I would have loved if the world was normal, and I could have made a feature film of Ziggy Stardust. The story of an alien coming to earth and becoming a rock star only to be destroyed by decadent Western culture is a story with a lot of room for meaningful examination of the rise and fall of the West.
I think in a normal world, my childhood would have developed very differently, and it would have been quite possible that I could have ended up working with Bowie on this film I imagined at 8 years old. Of course, if you go down that road, the fact is that something like the Ziggy album could only have existed on the same timeline that led to the troubles of the Millennial generation. The peaceful conclusion to come to there is that there is always good within the bad – for all we can complain about the boomers, they left us some very good music.
Although it was never a single, I went through a phase back then when I would play the opening song “Five Years” on repeat, pulling the needle back to that track over and over again.
The song, like the entire album, is cryptic. But listening to it, I imagined that the five years being spoken of was the length of time Ziggy and his Spiders were on earth before imploding under the weight of the sex and drugs culture.
At the age of 8, five years seemed like a very long time. Frankly, five years still seems like a very long time. I think objectively, for a human being, five years is a very long time.
But you know what is longer than five years?
Twenty two and a half years.
RT:
Former Minnesota police officer Derek Chauvin, convicted in April on three charges related to the murder of 46-year-old black man George Floyd, has been sentenced to 22.5 years in prison, minus time served.
Pushing for the harshest possible sentence on Friday afternoon, prosecutor Matthew Frank told the Minneapolis court that this was “not the typical second degree unintentional murder.” Chauvin’s attorney Eric Nelson urged that justice should not be served according to “public opinion.”

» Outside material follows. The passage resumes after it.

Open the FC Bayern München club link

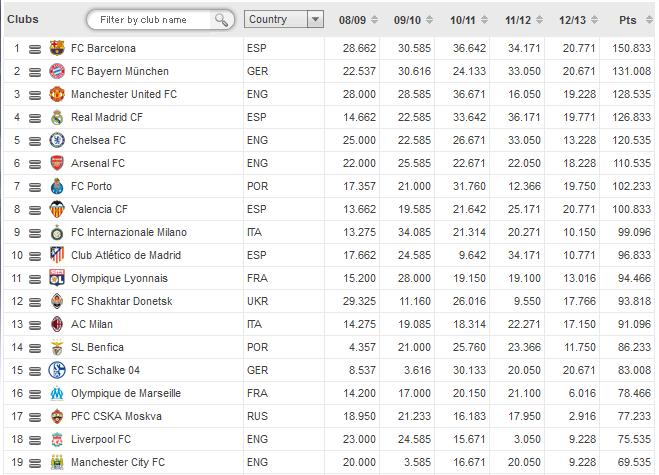120,71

In accordance with Minnesota law, Chauvin was sentenced only on the most serious of his crimes, rather than on all three related to the same incident.
Hennepin County District Judge Peter Cahill acknowledged the suffering felt not only by Floyd himself, but on the families of both men and the wider Hennepin County. He insisted he did not base his sentence on public opinion, sympathy, or the ongoing eruptions of protesters in an attempt to send any “message.”
“The job of a trial court judge is to apply the law to specific facts and to deal with individual cases.”
This is insane and it is going to affect your life.
We now live in a country that no longer has a concept of blind justice.
It may sound corny to talk about such things, but it probably is the single most serious issue a country can deal with (aside from free speech, as free speech is the prerequisite of every other issue).
Although I have supported revisionism on the issue of lynchings, pointing out that only 72% of lynching victims were black (meaning 28% were white, because there were only two races in America at the time), and that virtually everyone lynched was either convicted and proved guilty or almost certainly guilty, I have maintained that lynchings were indeed wrong, and that if we are going to have blacks in the country, they have to have the same legal rights as everyone else when it comes to criminal courts and execution (not when it comes to seating on buses or use of drinking fountains, which is something completely different).
In order to have a civilization, criminal justice has to be completely blind. Again – 28% of lynching victims were white. So it isn’t possible to just say “oh, well, we will just use this extrajudicial execution system on this specific group.” Any attack on the order of the justice system is an attack on the whole society.
What has been done to Derek Chauvin is an attack on the entire criminal justice system. George Floyd died of a drug overdose, and everyone knows that. But he is being lynched by the system for political reasons.
Of course, there is precedent: in 2018, James Fields was sentenced to prison for murder because a fat woman had a heart attack when he had a car accident while being chased by Antifa terrorists with guns and bats.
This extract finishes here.